---------- MATERIAL ----------

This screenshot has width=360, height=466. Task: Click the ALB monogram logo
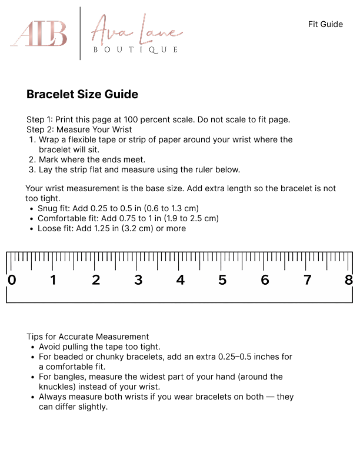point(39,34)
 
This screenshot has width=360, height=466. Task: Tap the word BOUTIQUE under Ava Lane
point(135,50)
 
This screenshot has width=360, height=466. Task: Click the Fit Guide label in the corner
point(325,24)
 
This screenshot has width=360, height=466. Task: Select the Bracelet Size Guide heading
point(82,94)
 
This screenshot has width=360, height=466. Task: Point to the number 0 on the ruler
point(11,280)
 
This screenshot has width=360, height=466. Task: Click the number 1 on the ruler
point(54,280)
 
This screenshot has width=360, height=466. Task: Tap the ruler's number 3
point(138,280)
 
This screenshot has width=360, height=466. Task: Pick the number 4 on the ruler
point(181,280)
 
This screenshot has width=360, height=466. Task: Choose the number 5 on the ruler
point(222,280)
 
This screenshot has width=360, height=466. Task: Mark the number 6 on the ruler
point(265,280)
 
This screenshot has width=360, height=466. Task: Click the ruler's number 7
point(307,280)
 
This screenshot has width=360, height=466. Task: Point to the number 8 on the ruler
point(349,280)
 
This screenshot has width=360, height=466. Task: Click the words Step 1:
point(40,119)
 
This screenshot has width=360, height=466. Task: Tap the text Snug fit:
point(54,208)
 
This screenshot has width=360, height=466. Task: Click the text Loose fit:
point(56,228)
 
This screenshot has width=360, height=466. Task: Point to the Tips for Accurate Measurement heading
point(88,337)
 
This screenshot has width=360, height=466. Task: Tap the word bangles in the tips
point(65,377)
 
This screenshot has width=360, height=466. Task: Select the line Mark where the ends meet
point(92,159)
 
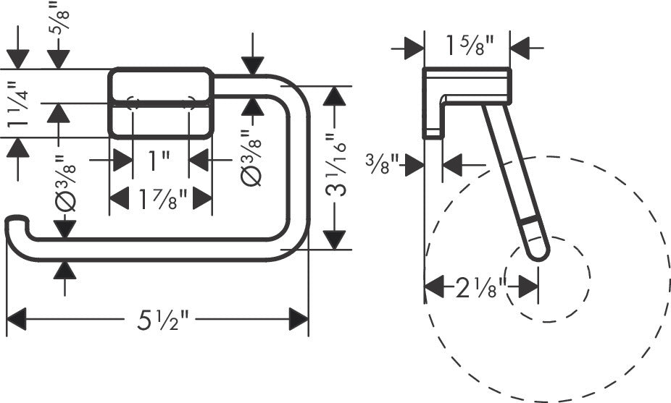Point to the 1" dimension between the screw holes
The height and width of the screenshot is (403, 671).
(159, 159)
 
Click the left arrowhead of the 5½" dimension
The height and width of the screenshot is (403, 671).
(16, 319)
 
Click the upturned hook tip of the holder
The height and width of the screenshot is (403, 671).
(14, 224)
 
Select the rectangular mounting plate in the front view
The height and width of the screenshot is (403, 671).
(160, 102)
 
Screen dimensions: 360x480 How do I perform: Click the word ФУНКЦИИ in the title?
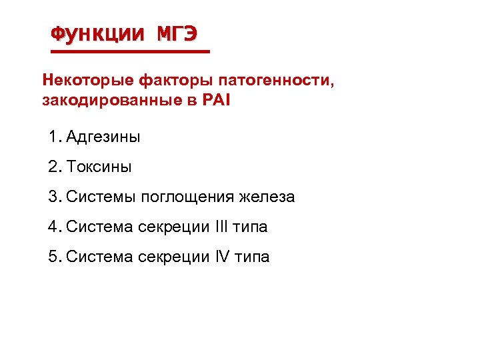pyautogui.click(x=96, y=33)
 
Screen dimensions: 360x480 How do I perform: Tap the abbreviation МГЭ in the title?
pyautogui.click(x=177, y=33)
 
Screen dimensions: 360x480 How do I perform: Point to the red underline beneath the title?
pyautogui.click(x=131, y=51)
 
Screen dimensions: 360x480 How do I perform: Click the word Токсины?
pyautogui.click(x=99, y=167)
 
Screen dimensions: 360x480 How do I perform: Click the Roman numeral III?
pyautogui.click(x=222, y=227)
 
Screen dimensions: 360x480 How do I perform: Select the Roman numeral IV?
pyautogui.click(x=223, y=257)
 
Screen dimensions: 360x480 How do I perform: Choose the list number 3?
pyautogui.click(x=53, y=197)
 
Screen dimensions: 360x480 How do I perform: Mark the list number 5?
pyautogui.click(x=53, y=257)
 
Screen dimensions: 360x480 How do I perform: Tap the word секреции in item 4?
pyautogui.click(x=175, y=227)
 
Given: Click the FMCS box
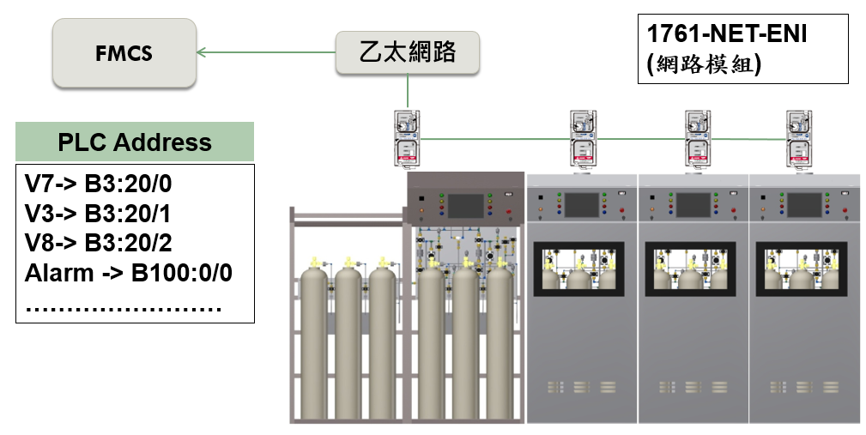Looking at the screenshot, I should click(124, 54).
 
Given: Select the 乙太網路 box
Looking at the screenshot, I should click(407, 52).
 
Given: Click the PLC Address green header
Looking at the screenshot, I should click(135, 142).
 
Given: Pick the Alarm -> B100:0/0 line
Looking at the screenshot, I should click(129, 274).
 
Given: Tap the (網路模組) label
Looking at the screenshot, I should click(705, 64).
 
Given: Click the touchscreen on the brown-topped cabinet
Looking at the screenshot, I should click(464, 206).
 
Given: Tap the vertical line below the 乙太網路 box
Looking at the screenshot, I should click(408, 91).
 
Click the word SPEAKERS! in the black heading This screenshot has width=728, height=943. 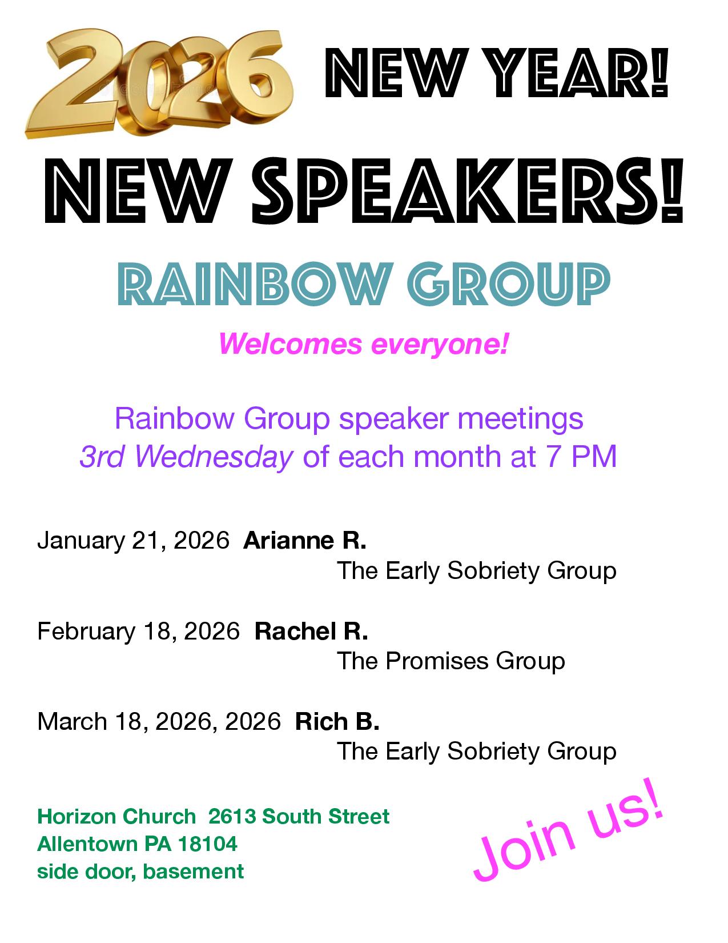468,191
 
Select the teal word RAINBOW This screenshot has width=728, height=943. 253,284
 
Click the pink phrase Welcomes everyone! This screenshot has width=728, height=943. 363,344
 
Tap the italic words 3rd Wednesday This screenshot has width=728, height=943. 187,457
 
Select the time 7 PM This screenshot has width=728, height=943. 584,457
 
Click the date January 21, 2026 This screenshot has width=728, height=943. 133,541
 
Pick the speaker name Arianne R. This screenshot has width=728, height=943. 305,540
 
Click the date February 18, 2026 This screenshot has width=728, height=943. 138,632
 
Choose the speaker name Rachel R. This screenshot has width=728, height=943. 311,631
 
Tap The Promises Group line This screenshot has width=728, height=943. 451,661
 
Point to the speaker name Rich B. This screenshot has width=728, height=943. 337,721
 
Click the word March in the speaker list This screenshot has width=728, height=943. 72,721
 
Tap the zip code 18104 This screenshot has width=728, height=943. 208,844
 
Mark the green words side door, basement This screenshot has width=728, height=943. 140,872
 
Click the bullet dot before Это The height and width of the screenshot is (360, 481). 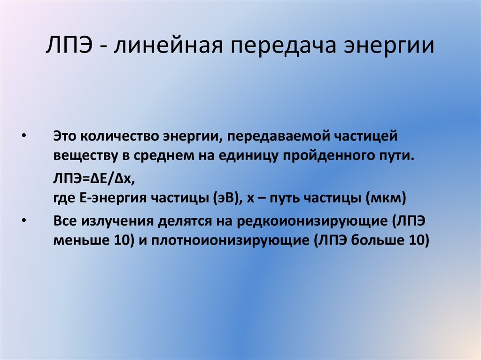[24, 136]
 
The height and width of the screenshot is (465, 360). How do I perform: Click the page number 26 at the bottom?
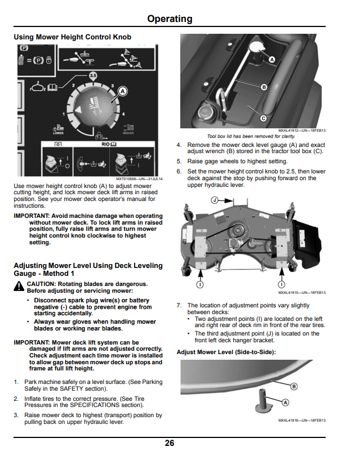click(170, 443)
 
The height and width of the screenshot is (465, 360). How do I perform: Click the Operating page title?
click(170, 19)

----------

### TASK DIRECTIONS
Please rewrite the rows starting at the line that contains "8 on the ruler" and ending after the line that contains "point(56,228)", replacing "fit" with "size" and keeping everything else the same.

### TASK OUTPUT
This screenshot has width=360, height=466. Task: Point to the number 8 on the ruler
point(349,280)
 
This screenshot has width=360, height=466. Task: Click the words Step 1:
point(40,119)
 
This screenshot has width=360, height=466. Task: Tap the text Snug size:
point(54,208)
 
This screenshot has width=360, height=466. Task: Click the text Loose size:
point(56,228)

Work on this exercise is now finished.